My hon. Friend the Member for Dartford (Gareth Johnson) said something my constituents often say to me that it is worth exploring. There is a feeling that more and more homes just lead to more and more people living in the area. Actually, there is pretty compelling evidence that if we do not build the additional homes that an area needs, the people still come, but rather than living in their own homes, they just live in more overcrowded conditions. We have only to look at what is happening now in some parts of our capital city, where people live in sheds at the bottom of gardens and in other completely unacceptable conditions. If people want to live in an area but we do not provide enough housing to allow them to live in decent conditions, they still come.
I will take my hon. Friend the Minister up on one thing. He said that the Government do not set targets for local authorities. My authority, Swale Borough Council, put in a target for housing that was then rejected by the Government and it is now having to increase that target. It is wrong to say that they do not set targets.
Just to be clear on that point, what will have happened is that Swale Council’s plan will have been examined by an independent inspector, appointed by the Planning Inspectorate. The inspector’s job is to test that the assessment of housing need in that area is realistic. If it was rejected, that would be because compelling evidence was presented that the assessment was not realistic.
I have taken the time to look at the data for each of the local authorities—I apologise if I miss anyone out—that hon. Members in the Chamber represent. I will start with my hon. Friend. His council is in the best position. The annual household growth projections, which are not Government figures but independent Office for National Statistics figures, show projected housing growth in Swale of 540 households a year, and Swale Council delivered 540 net additions to the housing stock in 2014-15. In Dartford, the projections show 603 extra households a year.

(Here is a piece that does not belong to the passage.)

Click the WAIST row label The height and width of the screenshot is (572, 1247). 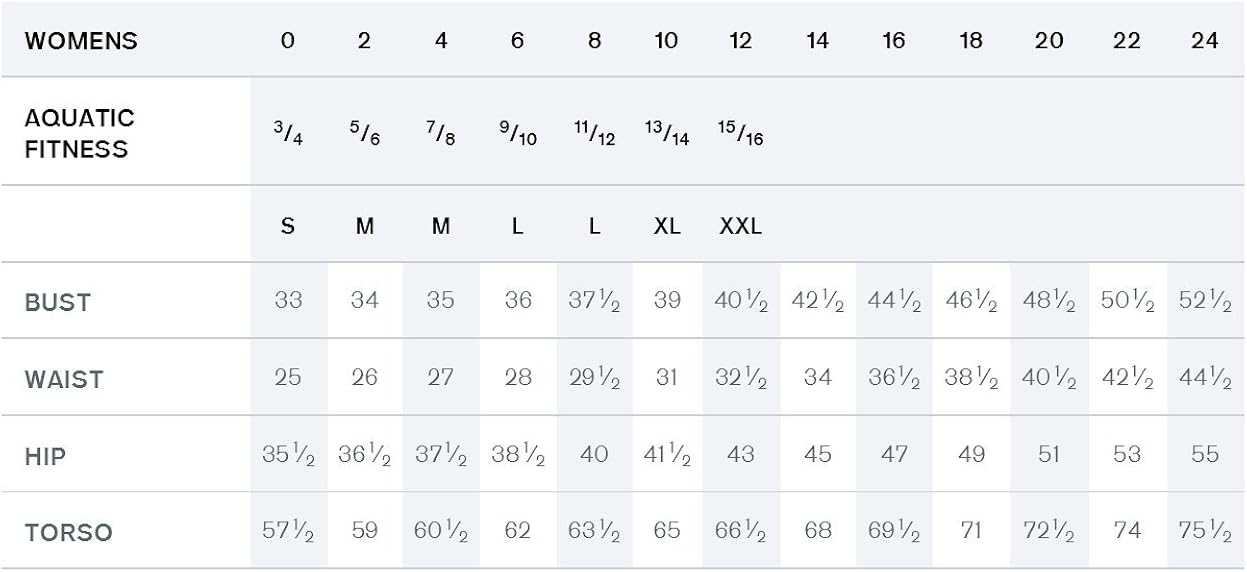pos(64,379)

The council is currently delivering 570. In Maidstone, the projections show nearly 900 extra households a year, but the council is currently delivering only 580. In Thanet, the projections show 600 extra households a year, but the council is delivering only 380. In Medway, the projections show nearly 1,350 extra households a year, but the council is delivering 480.

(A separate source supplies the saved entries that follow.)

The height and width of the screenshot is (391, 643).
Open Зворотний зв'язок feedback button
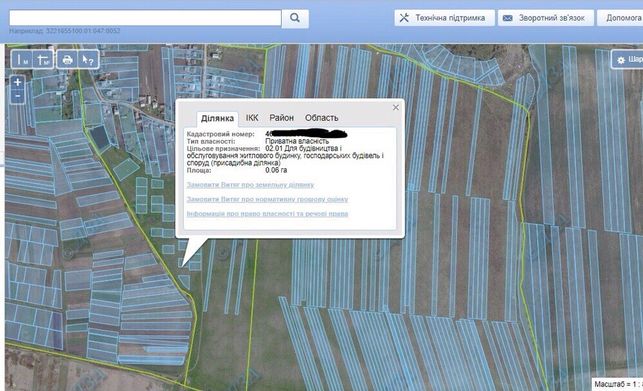tap(545, 18)
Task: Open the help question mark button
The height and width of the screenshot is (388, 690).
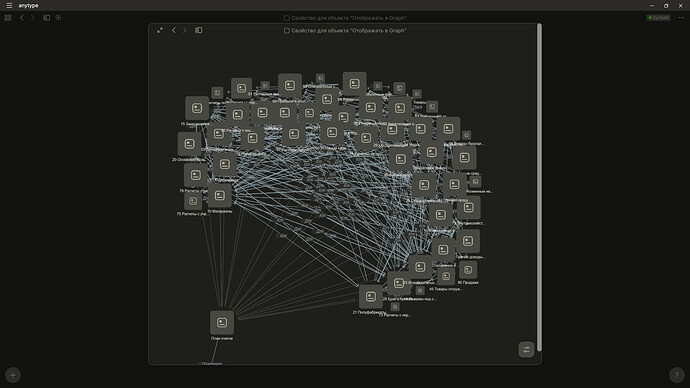Action: point(677,375)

I say to my colleagues that if, as a country, we do not build the number of homes necessary to accommodate our population growth, we will continue to see what we have seen for the last 30 or 40 years, which is housing in this country becoming increasingly unaffordable for people to buy or to rent, with all the consequences that that has for inequality, both geographically and between generations. I will leave colleagues with just one statistic—it is a national rather than a Kent statistic. Of people who are my age, 45, 50% owned their own home when they were 30 years old. For people who are 20 years younger, who are 25 today, the projection is that in five years’ time just one quarter of them will own their own home. That is the consequence of years and years of failing to provide enough housing.

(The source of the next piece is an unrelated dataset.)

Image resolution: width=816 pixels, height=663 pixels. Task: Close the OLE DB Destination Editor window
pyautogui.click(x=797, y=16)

My hon. Friend made two other points that I want to tackle, and then I will come to all the areas where I am in the happy position of being in complete agreement with all my colleagues. One of the issues was migration. He referred to the figures for population growth in Kent as a result of both internal migration from within the UK to Kent and external migration into the UK. It is important to draw a distinction between population growth and household growth, because they are different. Migrants tend to be younger, so there is less of an impact on household growth than population growth. At national level, about half our population growth is due to net migration, whereas only just over one third of household growth is due to net migration. The household projection figures that I cited for each local authority already assume a reduction in net migration from the current levels.
In addition, my hon. Friend is absolutely right that there is a huge imbalance in the level of house building in different parts of the country. That is a reflection of a market economy and of where people wish to live. Some of our colleagues—they are not in the Chamber at the moment because this debate is about Kent—live in areas where houses can be acquired for very low prices because people do not want to live in those areas and do not want to buy those properties. Therefore, if the Government were to adopt a policy of trying to set targets for every area and saying that each part of the country should assume a uniform level of housing, the reality is that we would see very sharp house price inflation in areas where demand was larger than supply. We would also see homes that people do not want to buy on the open market in areas where the demand does not exist.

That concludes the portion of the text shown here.